START Entries shown
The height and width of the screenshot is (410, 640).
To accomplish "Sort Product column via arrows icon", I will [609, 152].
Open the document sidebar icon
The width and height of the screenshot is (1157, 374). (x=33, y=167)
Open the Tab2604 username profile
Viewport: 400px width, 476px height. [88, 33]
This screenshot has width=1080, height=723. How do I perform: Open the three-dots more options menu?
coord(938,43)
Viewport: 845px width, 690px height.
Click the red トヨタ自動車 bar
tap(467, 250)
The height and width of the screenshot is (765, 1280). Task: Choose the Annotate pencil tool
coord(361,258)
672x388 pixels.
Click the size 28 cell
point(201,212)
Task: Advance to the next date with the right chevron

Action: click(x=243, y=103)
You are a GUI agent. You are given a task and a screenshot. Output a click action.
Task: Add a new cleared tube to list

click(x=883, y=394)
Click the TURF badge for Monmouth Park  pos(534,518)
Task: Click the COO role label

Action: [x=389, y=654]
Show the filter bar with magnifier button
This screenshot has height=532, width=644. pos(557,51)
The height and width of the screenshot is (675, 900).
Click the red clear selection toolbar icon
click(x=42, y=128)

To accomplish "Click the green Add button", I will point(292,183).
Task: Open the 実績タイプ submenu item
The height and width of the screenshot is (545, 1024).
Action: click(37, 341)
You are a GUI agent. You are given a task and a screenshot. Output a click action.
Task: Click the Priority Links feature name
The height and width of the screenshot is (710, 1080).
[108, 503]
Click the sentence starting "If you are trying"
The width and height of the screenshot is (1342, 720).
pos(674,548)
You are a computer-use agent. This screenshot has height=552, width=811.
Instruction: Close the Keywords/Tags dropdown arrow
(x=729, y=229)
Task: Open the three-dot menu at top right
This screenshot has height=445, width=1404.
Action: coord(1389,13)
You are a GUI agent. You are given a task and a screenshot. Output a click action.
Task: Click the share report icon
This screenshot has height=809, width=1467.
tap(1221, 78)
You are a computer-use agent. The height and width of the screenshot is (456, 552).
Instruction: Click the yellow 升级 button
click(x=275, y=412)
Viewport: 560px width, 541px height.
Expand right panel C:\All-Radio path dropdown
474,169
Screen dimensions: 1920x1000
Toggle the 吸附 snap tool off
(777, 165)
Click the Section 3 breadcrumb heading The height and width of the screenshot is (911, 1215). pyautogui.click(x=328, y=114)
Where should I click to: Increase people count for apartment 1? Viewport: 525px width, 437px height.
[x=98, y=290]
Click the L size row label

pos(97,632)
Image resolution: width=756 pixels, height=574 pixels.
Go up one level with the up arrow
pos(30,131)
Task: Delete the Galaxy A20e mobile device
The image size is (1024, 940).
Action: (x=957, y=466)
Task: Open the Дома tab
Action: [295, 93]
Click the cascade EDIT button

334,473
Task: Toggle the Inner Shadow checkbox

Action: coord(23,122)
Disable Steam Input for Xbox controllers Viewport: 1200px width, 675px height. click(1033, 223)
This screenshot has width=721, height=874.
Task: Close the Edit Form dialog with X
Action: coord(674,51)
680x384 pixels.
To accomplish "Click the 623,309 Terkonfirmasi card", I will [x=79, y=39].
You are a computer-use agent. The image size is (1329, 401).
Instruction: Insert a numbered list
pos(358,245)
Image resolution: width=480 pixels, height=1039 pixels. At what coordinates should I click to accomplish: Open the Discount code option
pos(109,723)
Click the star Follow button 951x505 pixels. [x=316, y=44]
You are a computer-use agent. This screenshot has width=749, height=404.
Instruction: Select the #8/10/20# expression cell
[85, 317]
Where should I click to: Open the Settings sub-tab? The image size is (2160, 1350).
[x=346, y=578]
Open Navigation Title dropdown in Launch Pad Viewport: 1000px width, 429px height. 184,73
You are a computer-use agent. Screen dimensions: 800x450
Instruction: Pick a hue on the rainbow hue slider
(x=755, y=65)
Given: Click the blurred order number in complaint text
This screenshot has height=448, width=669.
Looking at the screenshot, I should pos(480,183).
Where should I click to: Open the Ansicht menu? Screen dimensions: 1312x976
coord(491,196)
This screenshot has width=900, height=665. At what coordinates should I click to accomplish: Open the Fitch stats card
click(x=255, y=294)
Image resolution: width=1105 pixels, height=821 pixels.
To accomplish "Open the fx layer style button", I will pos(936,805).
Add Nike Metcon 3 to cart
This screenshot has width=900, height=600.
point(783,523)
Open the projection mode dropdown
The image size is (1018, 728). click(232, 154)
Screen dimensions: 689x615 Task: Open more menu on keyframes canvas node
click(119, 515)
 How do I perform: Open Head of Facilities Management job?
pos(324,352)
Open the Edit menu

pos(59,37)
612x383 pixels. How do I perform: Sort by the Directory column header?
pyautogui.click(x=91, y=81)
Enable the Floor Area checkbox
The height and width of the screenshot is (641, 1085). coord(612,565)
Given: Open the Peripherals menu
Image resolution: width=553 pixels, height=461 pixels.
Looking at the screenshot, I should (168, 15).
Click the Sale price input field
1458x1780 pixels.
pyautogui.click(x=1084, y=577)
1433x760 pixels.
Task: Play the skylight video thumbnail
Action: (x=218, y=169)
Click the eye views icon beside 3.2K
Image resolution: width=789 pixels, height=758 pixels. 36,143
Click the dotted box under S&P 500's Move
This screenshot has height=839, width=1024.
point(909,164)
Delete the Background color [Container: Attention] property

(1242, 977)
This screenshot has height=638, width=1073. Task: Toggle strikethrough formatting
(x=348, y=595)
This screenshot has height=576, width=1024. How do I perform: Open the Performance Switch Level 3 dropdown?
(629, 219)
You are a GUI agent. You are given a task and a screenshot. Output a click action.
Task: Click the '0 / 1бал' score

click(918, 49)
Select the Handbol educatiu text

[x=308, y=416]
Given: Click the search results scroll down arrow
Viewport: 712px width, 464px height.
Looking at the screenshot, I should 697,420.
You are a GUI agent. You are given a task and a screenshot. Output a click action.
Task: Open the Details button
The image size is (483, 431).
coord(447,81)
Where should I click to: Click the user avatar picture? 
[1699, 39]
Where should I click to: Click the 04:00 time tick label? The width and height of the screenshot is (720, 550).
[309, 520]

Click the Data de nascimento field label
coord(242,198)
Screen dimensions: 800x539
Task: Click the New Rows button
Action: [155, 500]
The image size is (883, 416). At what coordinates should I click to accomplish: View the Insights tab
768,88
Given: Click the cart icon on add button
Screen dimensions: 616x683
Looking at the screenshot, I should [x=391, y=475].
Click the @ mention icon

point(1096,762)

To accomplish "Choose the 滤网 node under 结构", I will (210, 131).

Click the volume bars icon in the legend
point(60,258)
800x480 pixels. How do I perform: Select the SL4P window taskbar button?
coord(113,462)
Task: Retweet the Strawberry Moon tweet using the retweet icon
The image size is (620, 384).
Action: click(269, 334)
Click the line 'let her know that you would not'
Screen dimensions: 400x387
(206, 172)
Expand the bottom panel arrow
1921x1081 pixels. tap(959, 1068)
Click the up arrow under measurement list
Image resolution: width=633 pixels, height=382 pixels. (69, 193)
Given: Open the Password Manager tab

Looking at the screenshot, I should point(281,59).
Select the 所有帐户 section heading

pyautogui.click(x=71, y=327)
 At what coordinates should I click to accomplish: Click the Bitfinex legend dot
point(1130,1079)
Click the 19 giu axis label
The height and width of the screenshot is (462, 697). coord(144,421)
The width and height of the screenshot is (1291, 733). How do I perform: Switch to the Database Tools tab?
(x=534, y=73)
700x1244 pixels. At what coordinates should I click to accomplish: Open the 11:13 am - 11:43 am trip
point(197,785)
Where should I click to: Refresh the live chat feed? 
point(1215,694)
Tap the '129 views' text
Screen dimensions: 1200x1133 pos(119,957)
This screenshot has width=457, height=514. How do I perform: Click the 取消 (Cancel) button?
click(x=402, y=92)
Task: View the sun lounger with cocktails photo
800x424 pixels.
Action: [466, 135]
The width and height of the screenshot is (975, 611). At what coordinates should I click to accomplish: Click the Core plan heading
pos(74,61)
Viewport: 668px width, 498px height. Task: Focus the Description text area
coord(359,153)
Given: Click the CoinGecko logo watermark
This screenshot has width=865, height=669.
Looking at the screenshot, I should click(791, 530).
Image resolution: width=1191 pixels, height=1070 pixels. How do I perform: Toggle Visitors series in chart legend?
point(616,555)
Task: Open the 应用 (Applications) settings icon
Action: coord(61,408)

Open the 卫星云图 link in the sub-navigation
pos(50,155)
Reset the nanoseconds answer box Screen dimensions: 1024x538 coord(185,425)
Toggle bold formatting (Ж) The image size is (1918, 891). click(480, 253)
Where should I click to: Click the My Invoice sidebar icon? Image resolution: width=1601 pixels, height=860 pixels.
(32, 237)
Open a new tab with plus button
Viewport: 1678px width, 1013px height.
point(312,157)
END Entries shown
__Work to be completed__: How many lines above contain the word "cart"? Reply with only the number.

__Finished task__: 2